そういう場合には離婚事由として認めてもらえるのです。

 

4.配偶者が強度の精神病にかかり、回復の見込みがないとき

配偶者の精神障害の程度が夫婦としての協力義務を果たすことができない場合、離婚事由として認めてもらえます。

ただし、離婚を求める側が、誠心誠意介護・看護をしてきた、障害のある配偶者に、離婚後の生活の保障があるといった場合でないと離婚を認めてもらえない傾向にあるようです。

 

5.その他婚姻を継続し難い重大な事由があるとき

1から4までの事由は具体的でわかりやすいですが、やっかいなのはこの5番目の事由。

「婚姻を継続しがたい重大な事由」って、いったいどんなことがあるのでしょう?

 

離婚という人間の意思が大きく左右される事柄において、あまりに型にはまった事由ばかりではやはり不都合が生じます。

そこで、民法では、

「婚姻を継続しがたい重大な事由」という、幅を持たせた離婚事由を、離婚を認める事由として取り入れています。

では、

「婚姻を継続しがたい重大な事由」

とはどんな場合があるのでしょうか?

 

比較的離婚事由として認めてもらえる可能性が高いのは暴力や虐待などのDV。

DVは生死にかかわる重大な問題もはらんでいますので、厳しく対応する必要があるでしょう。

 

そのほか性的な不満がある場合。たとえば相手の嫌がる異常な性行為を強要するといった場合です。

 

離婚原因でもっとも多いのが、性格の不一致。

性格が合わない、相手の癖や行動に我慢できない部分がある、といったケースですね。これはどうでしょうか。

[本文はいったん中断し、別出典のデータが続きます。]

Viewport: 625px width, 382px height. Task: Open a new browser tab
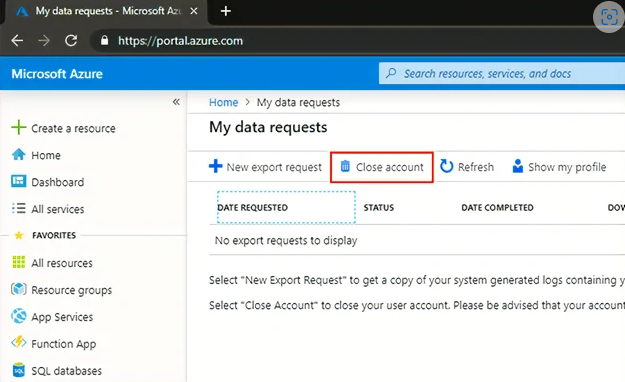[x=226, y=11]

結婚は生まれも育ちも全く違う男女が一緒に共同生活をすること。習慣や常識がずれていたりするのは当然といえば当然です。
そこに折り合いを見つけて生活するのが婚姻生活ですが、それでも我慢の限界が来ることもあります。

我慢の限界が来た時に、単に「性格が合わない」という理由で裁判で離婚事由として認められるかというと、ちょっとむずかしい、といわざるを得ません。

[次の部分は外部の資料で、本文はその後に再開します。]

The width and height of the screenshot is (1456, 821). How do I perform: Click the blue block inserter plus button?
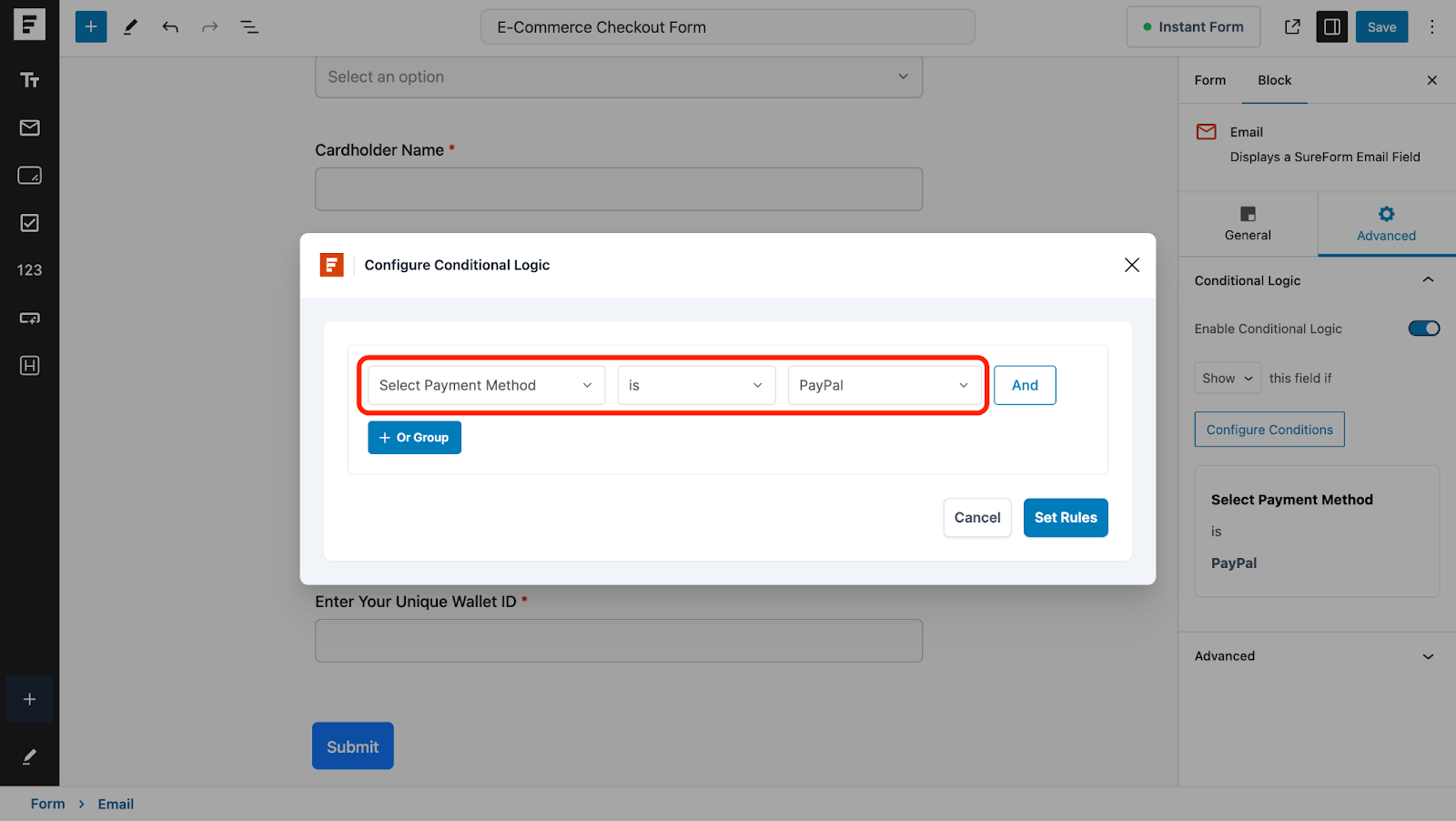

そこに加えて裁判官を説得できるような証拠を提示しないと、裁判で離婚判決を勝ち取るのは難しいといえます。

また、よくある「嫁姑問題」に代表される、配偶者側の親族との不和によって離婚を考える場合ですが、これも裁判で認めてもらうのは難しそうです。

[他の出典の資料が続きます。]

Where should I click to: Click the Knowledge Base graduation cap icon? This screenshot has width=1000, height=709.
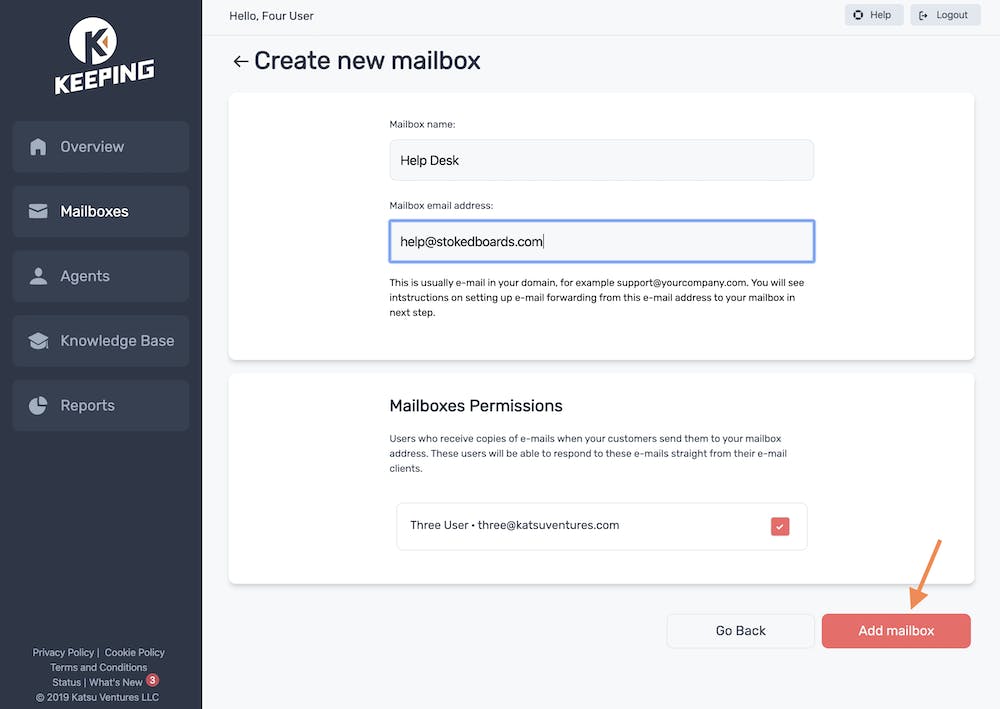(x=38, y=341)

もちろん個々のケースによりますので、一概にこうと決めつけることはできないのですが、一般的に配偶者の親族との不和の場合も、説得できるだけの状況と証拠が必要になってくるといえます。

 

まとめ

離婚するためには法的にこういう原因がなくてはいけない、ということはありません。

理由(事由)が必要となってくるのは、裁判になったときだけ。

その裁判も、起こしたところで離婚の事由として認めてもらえるのかどうかは結果を見ないとわかりません。状況によっては認めてもらえず、それでも離婚の意思が固いとしたら苦痛が続くことになります。

なので、協議の段階で離婚の合意を固め、離婚の条件を決めていくのが賢いやり方といえるでしょう。